Data Validation: An Introductory Guide
Data validation is a technique used in Data Quality Management to improve a data’s quality by restricting the range of values in a data field to an acceptable set of values that may be entered. Data validation and data standardization differ. Standardizing data transforms it into a known and reliable format, which then can be used to verify the data content’s validity or truthfulness.
What is data validation?
Data validation is the technique of restricting the possible range of values of a data field in order to eliminate entry errors, inconsistencies, and to build context around a data field.
Validation rules applied during data (such as on electronic forms) entry can instantly determine if input data falls within the acceptable range of values and prevent erroneous values. For instance, when recording addresses, each US state has a standardized official code and abbreviation, which can be adopted as the acceptable range of values for state locations. Any value that falls outside of this range is not accepted, whereas any valid value is accepted as input, regardless if it is accurate. (The state code XY would be rejected, and AZ would be accepted because it is in the range of acceptable state abbreviations.)
Validation can be carried out further than simply cross-referencing for a valid input. A clever designer will realize that there are certain patterns that can be validated against, such as addresses which can be validated against zip codes. While a simple validation rule can restrict the range of state abbreviation, it can also open up inaccuracies—while an address may be in Hollywood, it is possible that an incorrect state abbreviation, one other than California (CA), may be inputted. By using zip codes, the designer can create a more accurate scope of validation by comparing it to a higher validation standard. That is because the US Postal Service knows which addresses fall within each zip code, an address is valid if it is in the right zip code. In fact many address validation tools and services exist simply to augment client data systems in this capacity.
Valid data is a key principle of Data Quality, and as the address example shows, validation can become a complex undertaking for which many techniques and tools have been developed to make it more manageable.
What are the rules of data validation?
Data validation is implemented to enforce a high level of data consistency within a data set. In achieving this end, general validation techniques are applied with increasing complexity and scope. Common data validation checks include:
- Data Type Validation — A check designed to validate primitive data fields containing values of the appropriate data type.
- Simple Range and Constraint Validation — A check designed to validate that fields are within a range of values, or follow an allowable character pattern, as with regular expression definitions.
- Code and Cross Reference Validation — A check against an external source, such as standards tables, a look-up table, or a directory information services.
- Structure Validation — A check designed for complex structures that take advantage of processing capabilities, such as testing for conditional constraints.

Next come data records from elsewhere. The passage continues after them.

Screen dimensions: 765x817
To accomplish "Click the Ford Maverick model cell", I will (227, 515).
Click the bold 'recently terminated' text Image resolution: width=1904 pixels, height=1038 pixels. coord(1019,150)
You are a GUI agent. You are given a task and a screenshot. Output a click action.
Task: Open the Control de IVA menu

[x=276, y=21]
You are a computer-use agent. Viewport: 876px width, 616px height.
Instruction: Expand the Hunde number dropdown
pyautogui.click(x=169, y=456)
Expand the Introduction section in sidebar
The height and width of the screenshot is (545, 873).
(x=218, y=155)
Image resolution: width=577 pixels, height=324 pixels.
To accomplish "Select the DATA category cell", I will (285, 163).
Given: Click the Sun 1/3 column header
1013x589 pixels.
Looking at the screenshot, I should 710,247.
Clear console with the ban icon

- Consistency Validation — A check to determine internal logic is not violated, such as placing start dates before end dates and not the other way.
As can be inferred, data formatting standards and consistency rules play a key role in setting up data to be successfully validated.
Rules for Consistency
Consistency rules are used to ensure that data adheres to logical considerations. In essence, these are rules to help enforce data integrity. Common examples of consistency include:
- Dates that follow chronological order
- Words that are spelled correctly
- Passwords that follow strong rules
In the first case, a rule could be written that stated the Start_Date field must not exceed the End_Date field. If this happens, the database will throw an error and ask for it to be corrected.
Formats must be standardized to ensure usability and compatibility when integrating data within and across systems. Formats are an arrangement or specification of encoding data for sharing or storage, for example file and data formats like CSV, JSON and XML.
How is data validated?
Data validation is ideally performed by scripts and tools rather than by manual processes which can continuously introduce human errors. The key is automating validation tools that can do the heavy lifting of checking huge volumes of data to ensure data integrity is in fact correct.
Data validation scripts
For those data scientists who are able to code, data validation scripts can prove to be effective and quick techniques to build automated processes to check data. Validation scripts and validation rules go hand in hand. The script contains the validation logic process by which a single condition is applied to a piece of data in evaluation of its validity. The check is binary, true or false. And multiple data checks can be validated: data type check, code check, range check, format check, consistency check, and uniqueness check.
Data validation tools and software
The alternative to developing data validation scripts is to use out-of-the-box tools and software, or cloud data services to validate and manage data. For many businesses without the expertise in data management, cloud services are an ideal choice.
Cloud Data Services come in many varieties, some offer just data management, others allow sophisticated data quality tools. Data management suites typically combine all the features that IT administrators and development & data teams need in their tasks.
Data Validation vs Data Verification
A point of distinction must be made between data validation and data verification. Data validation has been discussed, with the caveat that valid data may still be inaccurate, in that it may not represent the truth. For example, upon entering address data, valid state data includes all fifty states, which means there are potentially 49 state abbreviations that can be used as valid input, but be inaccurate.
After validating data, then verifying data can begin. By verifying data against reality, values can be modified to represent their trueness. A relevant example is to send a text to a newly recorded phone number, if the phone receives it and then the user replies, then the company has discovered it is both a real valid phone number and a verified user.